Task:
Copy out the lines below without any changes, from the line containing "How do I perform: Click the Mensagem" through the final line of the entries, both included.

---

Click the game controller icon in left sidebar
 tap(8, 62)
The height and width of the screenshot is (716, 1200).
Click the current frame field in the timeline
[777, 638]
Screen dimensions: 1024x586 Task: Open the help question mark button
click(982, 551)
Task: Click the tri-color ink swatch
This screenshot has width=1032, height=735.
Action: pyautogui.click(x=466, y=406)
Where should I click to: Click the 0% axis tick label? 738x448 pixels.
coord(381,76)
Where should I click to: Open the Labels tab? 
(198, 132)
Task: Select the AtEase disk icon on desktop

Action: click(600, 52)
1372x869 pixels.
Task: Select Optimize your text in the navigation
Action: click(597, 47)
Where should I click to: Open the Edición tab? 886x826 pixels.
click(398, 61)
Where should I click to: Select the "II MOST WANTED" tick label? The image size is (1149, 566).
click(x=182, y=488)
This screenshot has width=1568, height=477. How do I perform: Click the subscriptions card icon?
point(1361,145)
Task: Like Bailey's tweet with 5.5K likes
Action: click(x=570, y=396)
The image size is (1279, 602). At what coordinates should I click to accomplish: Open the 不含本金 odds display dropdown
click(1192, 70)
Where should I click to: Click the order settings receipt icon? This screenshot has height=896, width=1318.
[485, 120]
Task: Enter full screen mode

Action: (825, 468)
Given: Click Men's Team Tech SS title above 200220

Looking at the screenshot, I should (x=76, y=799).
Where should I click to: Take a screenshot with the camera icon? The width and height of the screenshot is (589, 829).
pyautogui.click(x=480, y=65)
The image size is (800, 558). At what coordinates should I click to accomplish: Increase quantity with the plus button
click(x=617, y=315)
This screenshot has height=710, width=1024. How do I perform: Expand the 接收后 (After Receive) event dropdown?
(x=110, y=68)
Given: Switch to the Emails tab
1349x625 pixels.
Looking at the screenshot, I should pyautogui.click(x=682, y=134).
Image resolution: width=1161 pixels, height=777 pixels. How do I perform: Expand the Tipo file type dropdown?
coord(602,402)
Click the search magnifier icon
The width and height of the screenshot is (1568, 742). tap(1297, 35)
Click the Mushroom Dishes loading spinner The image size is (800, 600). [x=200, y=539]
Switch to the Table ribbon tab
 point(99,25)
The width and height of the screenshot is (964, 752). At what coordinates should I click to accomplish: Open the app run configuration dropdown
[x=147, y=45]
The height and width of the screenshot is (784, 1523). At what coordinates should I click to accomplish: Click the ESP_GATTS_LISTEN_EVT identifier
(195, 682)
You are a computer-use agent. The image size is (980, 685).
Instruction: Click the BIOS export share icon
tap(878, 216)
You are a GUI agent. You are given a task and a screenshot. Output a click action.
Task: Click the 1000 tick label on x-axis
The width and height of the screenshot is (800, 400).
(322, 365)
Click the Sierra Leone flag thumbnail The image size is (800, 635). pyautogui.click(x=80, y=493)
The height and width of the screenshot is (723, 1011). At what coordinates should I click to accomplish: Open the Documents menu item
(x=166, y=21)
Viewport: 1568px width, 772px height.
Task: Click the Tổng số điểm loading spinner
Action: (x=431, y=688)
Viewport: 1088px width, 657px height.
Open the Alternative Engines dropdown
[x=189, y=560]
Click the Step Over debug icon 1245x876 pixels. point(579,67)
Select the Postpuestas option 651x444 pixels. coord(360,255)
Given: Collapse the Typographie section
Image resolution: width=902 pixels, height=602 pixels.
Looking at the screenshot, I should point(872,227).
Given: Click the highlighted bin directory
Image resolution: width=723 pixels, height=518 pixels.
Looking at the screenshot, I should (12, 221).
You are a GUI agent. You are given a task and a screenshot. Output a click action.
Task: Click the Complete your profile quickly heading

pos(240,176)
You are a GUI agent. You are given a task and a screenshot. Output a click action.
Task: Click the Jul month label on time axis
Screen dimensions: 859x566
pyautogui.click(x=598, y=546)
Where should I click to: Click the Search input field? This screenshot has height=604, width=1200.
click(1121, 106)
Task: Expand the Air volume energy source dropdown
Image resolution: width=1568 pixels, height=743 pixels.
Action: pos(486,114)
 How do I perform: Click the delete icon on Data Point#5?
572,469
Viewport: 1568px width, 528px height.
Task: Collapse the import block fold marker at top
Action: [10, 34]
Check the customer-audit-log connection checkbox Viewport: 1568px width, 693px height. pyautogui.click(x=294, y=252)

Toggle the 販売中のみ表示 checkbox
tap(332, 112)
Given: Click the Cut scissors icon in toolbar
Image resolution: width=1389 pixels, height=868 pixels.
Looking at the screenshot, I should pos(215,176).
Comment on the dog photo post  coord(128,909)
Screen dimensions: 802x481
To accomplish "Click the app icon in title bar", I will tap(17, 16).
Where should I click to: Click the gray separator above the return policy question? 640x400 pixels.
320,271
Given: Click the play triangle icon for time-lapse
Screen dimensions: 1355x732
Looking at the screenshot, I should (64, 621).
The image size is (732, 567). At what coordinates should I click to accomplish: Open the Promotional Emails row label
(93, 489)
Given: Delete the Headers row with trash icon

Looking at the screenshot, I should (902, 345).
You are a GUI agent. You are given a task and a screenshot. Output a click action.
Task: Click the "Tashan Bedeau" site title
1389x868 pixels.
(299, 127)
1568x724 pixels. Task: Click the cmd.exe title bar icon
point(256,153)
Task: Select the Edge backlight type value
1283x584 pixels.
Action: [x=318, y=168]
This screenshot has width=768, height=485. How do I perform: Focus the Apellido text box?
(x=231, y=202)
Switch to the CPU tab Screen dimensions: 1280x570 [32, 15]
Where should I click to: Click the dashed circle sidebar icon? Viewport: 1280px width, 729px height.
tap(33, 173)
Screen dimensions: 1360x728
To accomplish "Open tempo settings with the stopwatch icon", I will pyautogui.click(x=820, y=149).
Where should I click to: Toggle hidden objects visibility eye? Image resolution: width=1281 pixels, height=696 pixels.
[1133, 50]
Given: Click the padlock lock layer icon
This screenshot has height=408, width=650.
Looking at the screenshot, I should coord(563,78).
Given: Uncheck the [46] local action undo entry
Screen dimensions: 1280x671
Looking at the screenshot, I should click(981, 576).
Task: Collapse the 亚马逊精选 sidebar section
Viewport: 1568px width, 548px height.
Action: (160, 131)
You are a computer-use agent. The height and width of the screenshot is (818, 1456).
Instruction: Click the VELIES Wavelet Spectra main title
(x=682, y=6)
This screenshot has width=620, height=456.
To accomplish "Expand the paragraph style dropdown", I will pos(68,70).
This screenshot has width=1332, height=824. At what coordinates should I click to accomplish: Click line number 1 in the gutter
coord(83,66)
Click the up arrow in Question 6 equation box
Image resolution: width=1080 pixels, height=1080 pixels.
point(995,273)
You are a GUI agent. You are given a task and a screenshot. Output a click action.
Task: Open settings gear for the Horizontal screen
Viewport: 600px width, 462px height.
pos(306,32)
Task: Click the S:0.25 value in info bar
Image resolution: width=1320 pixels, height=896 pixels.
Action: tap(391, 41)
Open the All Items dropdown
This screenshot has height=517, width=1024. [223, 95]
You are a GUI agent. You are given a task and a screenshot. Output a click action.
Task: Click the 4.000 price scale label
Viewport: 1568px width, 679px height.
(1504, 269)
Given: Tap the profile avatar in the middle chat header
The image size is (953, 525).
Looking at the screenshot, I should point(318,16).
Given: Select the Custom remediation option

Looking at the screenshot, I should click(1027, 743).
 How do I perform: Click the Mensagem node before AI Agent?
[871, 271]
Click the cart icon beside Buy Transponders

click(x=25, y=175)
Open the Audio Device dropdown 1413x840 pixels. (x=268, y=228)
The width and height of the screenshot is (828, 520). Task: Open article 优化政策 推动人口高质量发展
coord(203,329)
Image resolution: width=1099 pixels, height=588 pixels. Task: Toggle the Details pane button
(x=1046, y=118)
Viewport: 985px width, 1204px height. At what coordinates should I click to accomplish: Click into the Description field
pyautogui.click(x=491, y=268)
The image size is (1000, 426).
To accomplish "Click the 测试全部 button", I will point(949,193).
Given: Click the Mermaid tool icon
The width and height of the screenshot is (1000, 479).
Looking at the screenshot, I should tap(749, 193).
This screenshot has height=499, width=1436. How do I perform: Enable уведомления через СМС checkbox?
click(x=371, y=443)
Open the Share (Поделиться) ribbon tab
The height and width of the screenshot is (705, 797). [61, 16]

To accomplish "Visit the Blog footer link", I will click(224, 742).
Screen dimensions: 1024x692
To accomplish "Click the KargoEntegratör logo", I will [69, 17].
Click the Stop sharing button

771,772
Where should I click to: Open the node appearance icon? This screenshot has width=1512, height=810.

---

Output below:
 How do I perform: Click the Mensagem node before AI Agent?
[871, 271]
Click the cart icon beside Buy Transponders

click(x=25, y=175)
Open the Audio Device dropdown 1413x840 pixels. (x=268, y=228)
The width and height of the screenshot is (828, 520). Task: Open article 优化政策 推动人口高质量发展
coord(203,329)
Image resolution: width=1099 pixels, height=588 pixels. Task: Toggle the Details pane button
(x=1046, y=118)
Viewport: 985px width, 1204px height. At what coordinates should I click to accomplish: Click into the Description field
pyautogui.click(x=491, y=268)
The image size is (1000, 426).
To accomplish "Click the 测试全部 button", I will point(949,193).
Given: Click the Mermaid tool icon
The width and height of the screenshot is (1000, 479).
Looking at the screenshot, I should tap(749, 193).
This screenshot has height=499, width=1436. How do I perform: Enable уведомления через СМС checkbox?
click(x=371, y=443)
Open the Share (Поделиться) ribbon tab
The height and width of the screenshot is (705, 797). [61, 16]

To accomplish "Visit the Blog footer link", I will click(224, 742).
Screen dimensions: 1024x692
To accomplish "Click the KargoEntegratör logo", I will [69, 17].
Click the Stop sharing button

771,772
Where should I click to: Open the node appearance icon? This screenshot has width=1512, height=810.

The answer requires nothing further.